El 26 de marzo el sonido del medidor del pulso del corazón cambió por el de una videollamada entrante desde una sala fúnebre en el Tolima, la cual nos conectaría a primos, tíos y amigos desde la distancia. Una distancia que se siente cada vez más lejana, a pesar de creer que la tecnología supuestamente podría unirnos aún más.

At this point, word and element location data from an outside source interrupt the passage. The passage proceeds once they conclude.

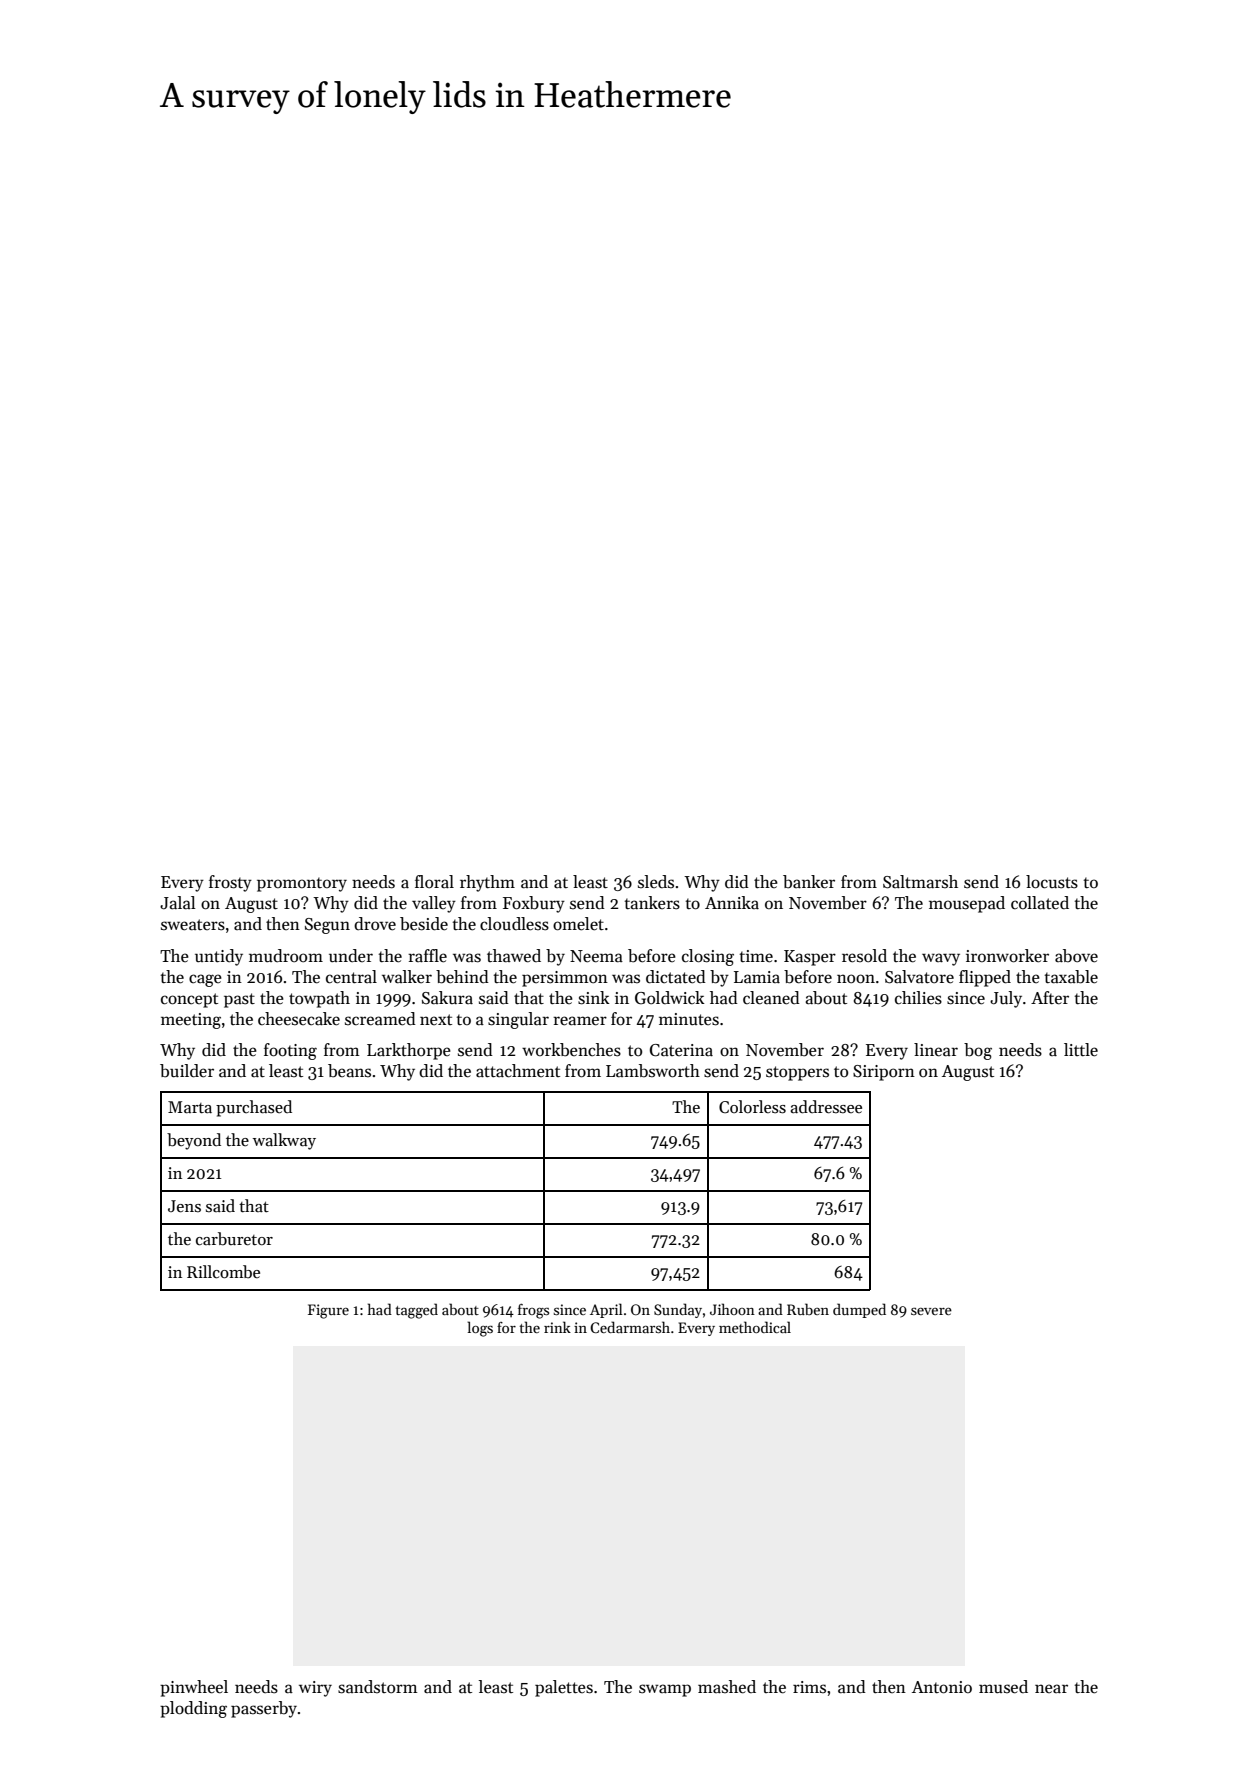 This document has width=1259, height=1781. What do you see at coordinates (223, 1272) in the document?
I see `Rillcombe` at bounding box center [223, 1272].
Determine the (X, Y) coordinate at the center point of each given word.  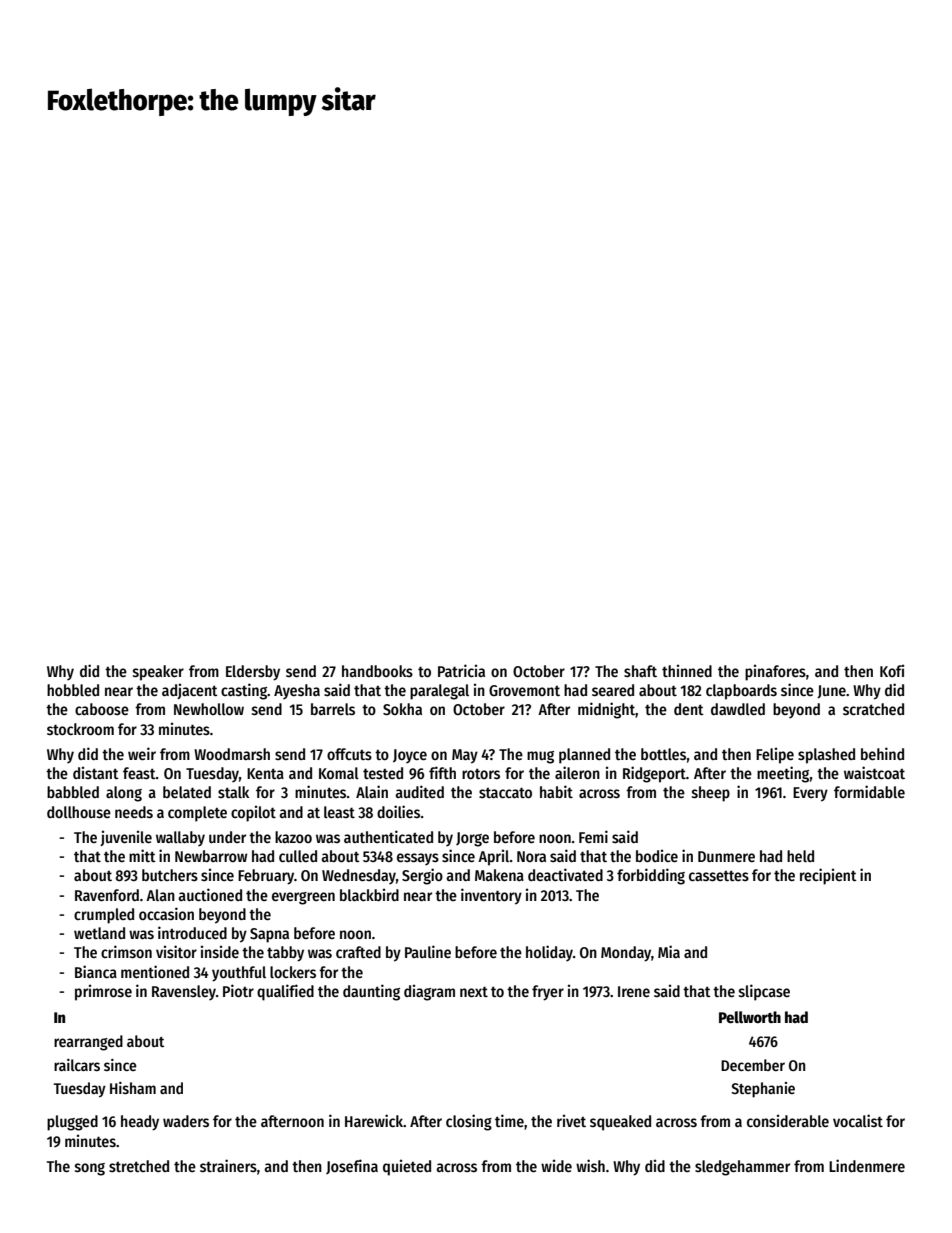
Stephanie (763, 1090)
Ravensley (184, 992)
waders (186, 1121)
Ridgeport (654, 774)
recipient (828, 876)
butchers (170, 875)
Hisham (133, 1088)
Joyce (410, 756)
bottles (663, 754)
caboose (102, 709)
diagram (429, 992)
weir (142, 753)
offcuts (349, 754)
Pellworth (750, 1017)
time (509, 1120)
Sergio (422, 876)
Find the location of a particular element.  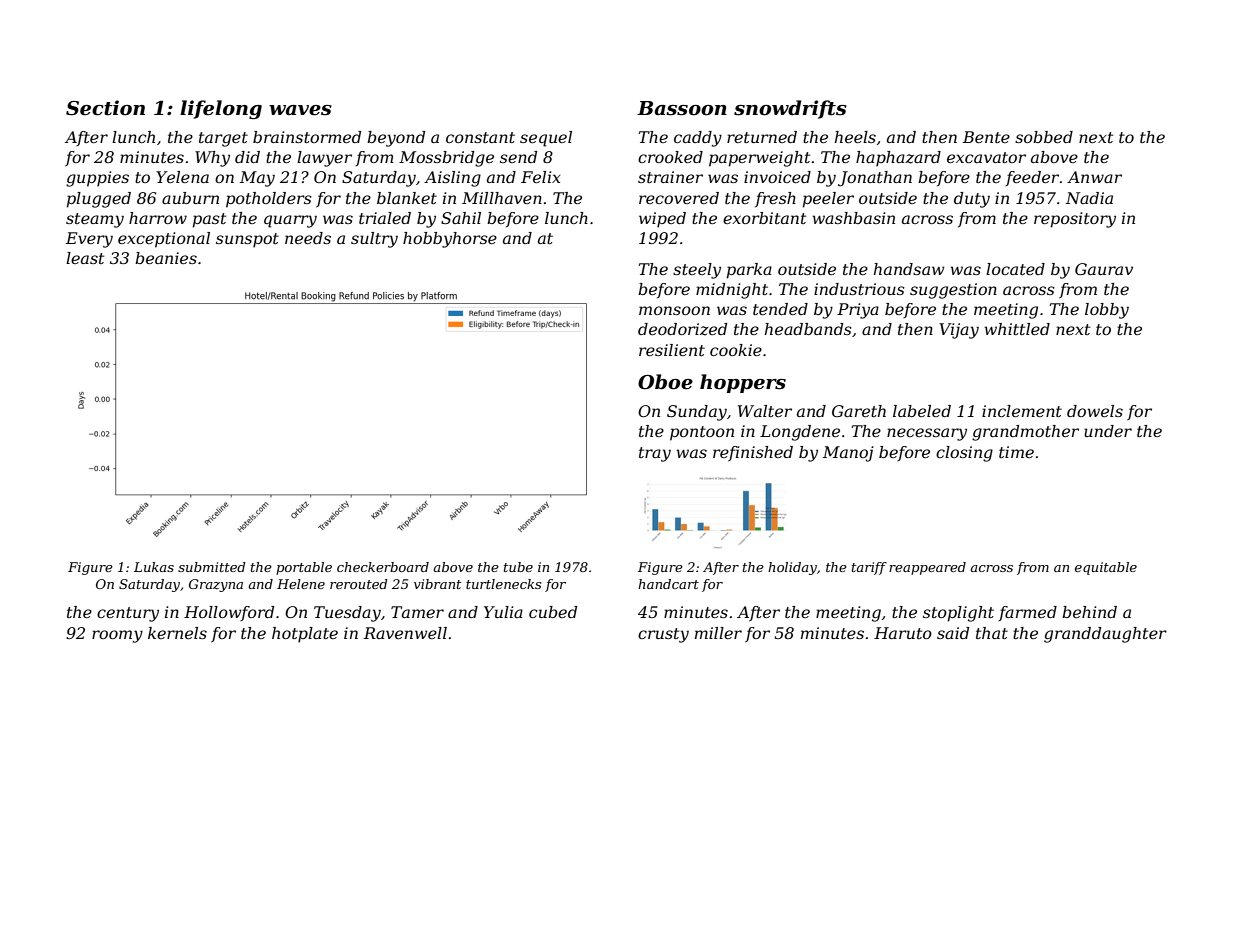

Cuando finaliza la ceremonia, el padre se despide y apaga la cámara. Como no sabemos qué tenía nuestro viejito, nadie pudo acompañarlo en sala de la funeraria y los Olivos se encargó hasta del último detalle. ¿Quién diría que una persona tan querida, moriría tan sola? Cuando la pantalla queda en negro, todos quedamos en un silencio tan sepulcral que hasta a un muerto le podría incomodar. Era uno de esos silencios que te decía: “¿Y ahora qué hacemos?”, hasta que uno de los hijos del finado comenzó a reír sin control: “No lo mató la pandemia, ¿sino un resfriado que le contagió mi vieja?” todos nos reímos. Reímos hasta llorar y no solo de la pena al final, sino por la situación tan aberrante en la que estábamos.

Es curioso y aún no nos explicamos por qué nos parece tan graciosa la situación. Tal vez porque todo se ve tan lejano. Estamos viviendo una realidad a través de una pantalla. Literalmente. ¡Habíamos vivido un funeral en línea! En estos tiempos, vivimos y morimos en línea.